My father was fond of using the word ‘discombobulate’ when relating events that had happened during his working day: so-and-so was discombobulated by the change in the time of the shift, for example. Little did he know that the day would come when he would be disconcerted and confused by something he wasn’t even aware of happening at the time!
Let me give you some background to provide the context for his discombobulation. In our family home we had several framed watercolours painted by his aunt, May Taylor Morgan. My father, an orphan, came to southern Africa when he was seventeen years old and these paintings were sent on to him from England years after we had all been born. This is one of the two less colourful ones that I now have in my home. The caption was written by my father on the back of the frame:

Caernarvon: This shows Queen Eleanor’s Gate where the first Prince of Wales was shown to the public, The picture shows the old slate warehouses at low tide. This is a very true reproduction and was painted by May Taylor Morgan.
Also important to know is that my father was the Mine Captain and his stand-alone office was situated close to the mine shaft. The shift bosses would gather there before or after their underground shifts to give a verbal report or to discuss events that had taken place. On this particular Monday morning, the mine carpenter happened to be in my father’s office when the skip spewed out the miners. As was usual, it wasn’t long before my father’s office was filled with shift bosses, whose language usage would have proverbially turned the air blue.
The carpenter remained after the departure of the shift bosses and said quietly, “These men would not have used such dirty language had they known there was a lady present.”

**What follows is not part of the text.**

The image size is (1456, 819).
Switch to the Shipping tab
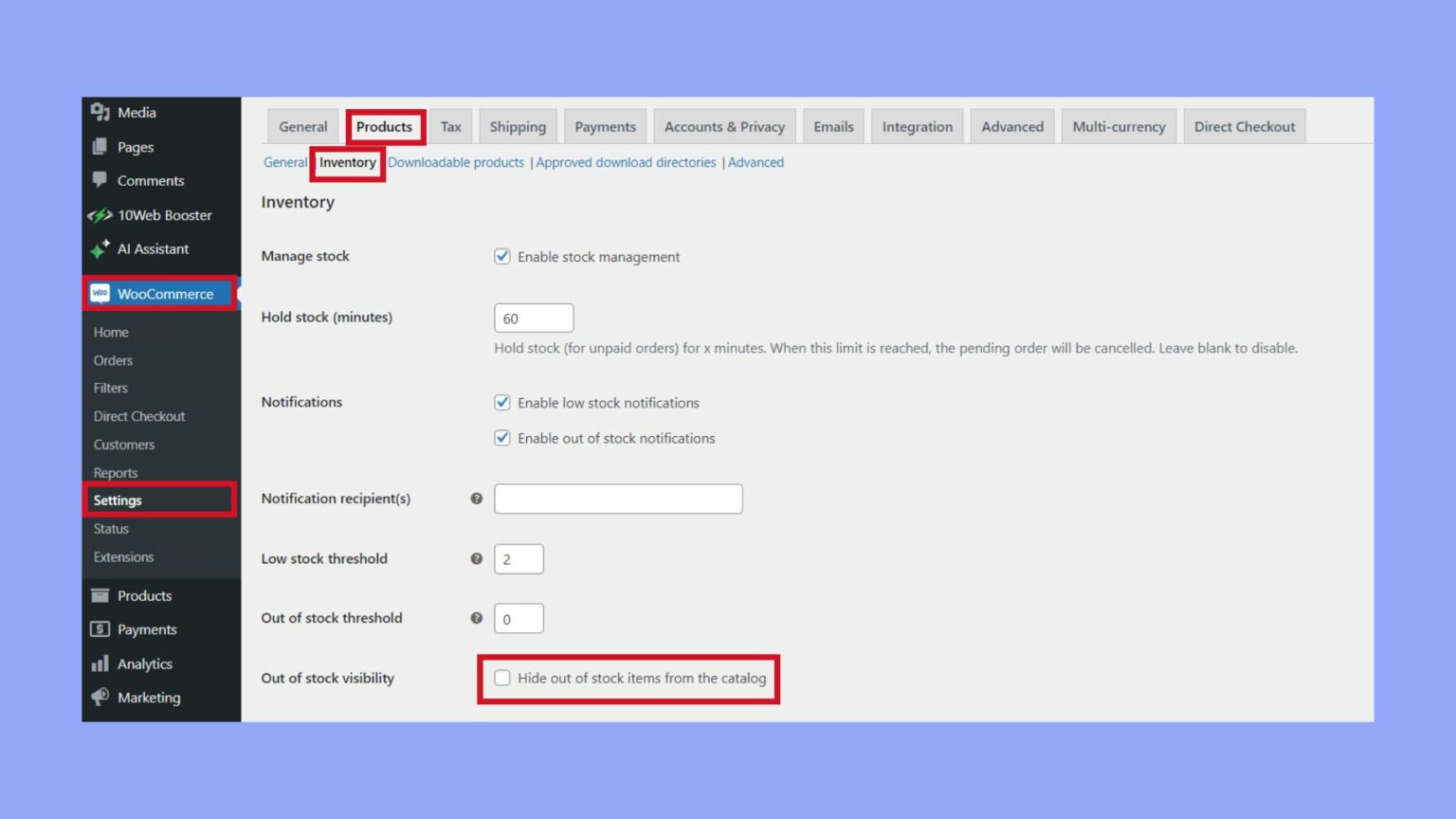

My father looked around at the office with only the two of them present. “What lady?”
“She was standing behind your chair.” The carpenter went on to give a detailed description of the old woman who had stood there quietly. I can no longer recall the details, other than that she had very white hair. My father absorbed all of this and realised it could only have been his long-deceased Aunt May, who had lived in Caernarvon.
His discombobulation was still evident when he related this encounter over lunch. “It had to be Aunt May,” he explained. “She is the only person I know who looked like that!” Why would a woman who had died in Wales decades earlier appear in my father’s mine office in South Africa? Who can tell? The mine carpenter was not one to play jokes. “Besides,” my father insisted, “there is absolutely no way he could have known what she looked like and yet he described her to a T!”
My father noted in his unpublished memoir, A Brief History of the Currors that “she must have been rather shocked as she had picked a real ‘Blue Monday!’”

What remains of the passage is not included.